Wäre der aktuelle Stand der Wissenschaft allerdings gleichzusetzen mit vollständiger und abschließender Kenntnis des Universums, könnten wir uns bei ""Forschung und Lehre" ja zu 100% auf die Lehre konzentrieren. Kein Wissenschaftler, der nochmal ohne Sonnenbrille und Perücke auf die Straße will, würde so etwas behaupten.
Gleichzeitig haben aber auffallend viele Wissenschaftler bzw. Ärzte ganz offensichtlich schwere Probleme mit der Vorstellung, dass sie irgendetwas nicht wissen könnten.
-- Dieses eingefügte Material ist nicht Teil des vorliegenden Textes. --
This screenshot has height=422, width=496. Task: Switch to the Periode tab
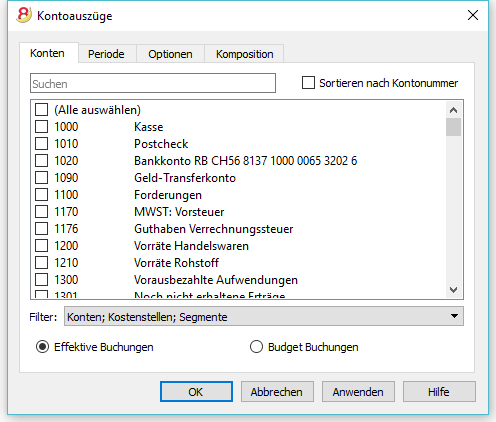(x=106, y=54)
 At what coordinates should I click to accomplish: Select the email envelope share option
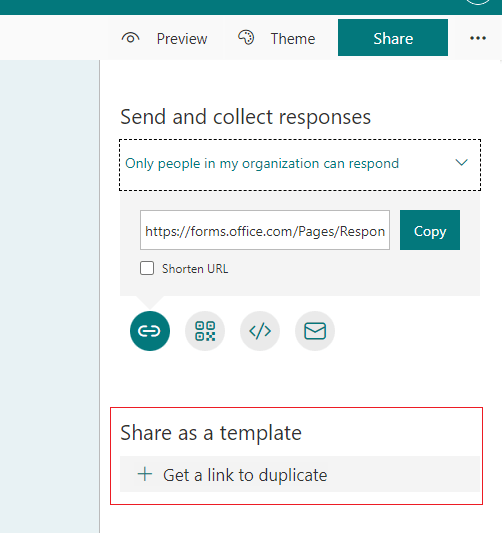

Dass ihr berufsbedingt getönter Begriff vom Tod vielleicht nicht die allumfassende Wahrheit sein könnte.
Und weil nicht sein kann, was nicht sein darf, wird jeder, der vom aktuellen Stand der Wissenschaft abweichende Erfahrungen mit dem Sterben gemacht hat, wahlweise kalt herablassend oder gönnerhaft schmunzeld mit Katholen und anderen Esotherikern in eine Tonne gekloppt und als unkooperatives Element verurteilt.
Wer dem Menschen das Recht auf individuelle Selbstbestimmung schon ab dem Zeitpunkt des sogenannten Hirntods absprechen zu dürfen meint, der hat sicher auch kein Problem mit einer strammchristlichen Beerdigung seiner selbst mit einem dicken, fetten Kruzifix auf Sarg und Grab.
Denn das wäre ja hanebüchen irrational. Tot ist schließlich tot, und was nach dem "Hirntod" mit dem eigenen Körper passiert, kann einem schließlich vollkommen egal sein, richtig?
Ich möchte weder beerdigt noch ausgeschlachtet werden. Ich möchte auch nicht beweisen müssen, dass ich eine Straftat nicht begangen habe.
Die angestrebte Umkehr der Erklärungslast ist ein Angriff auf die Würde des Menschen. Nichts weniger.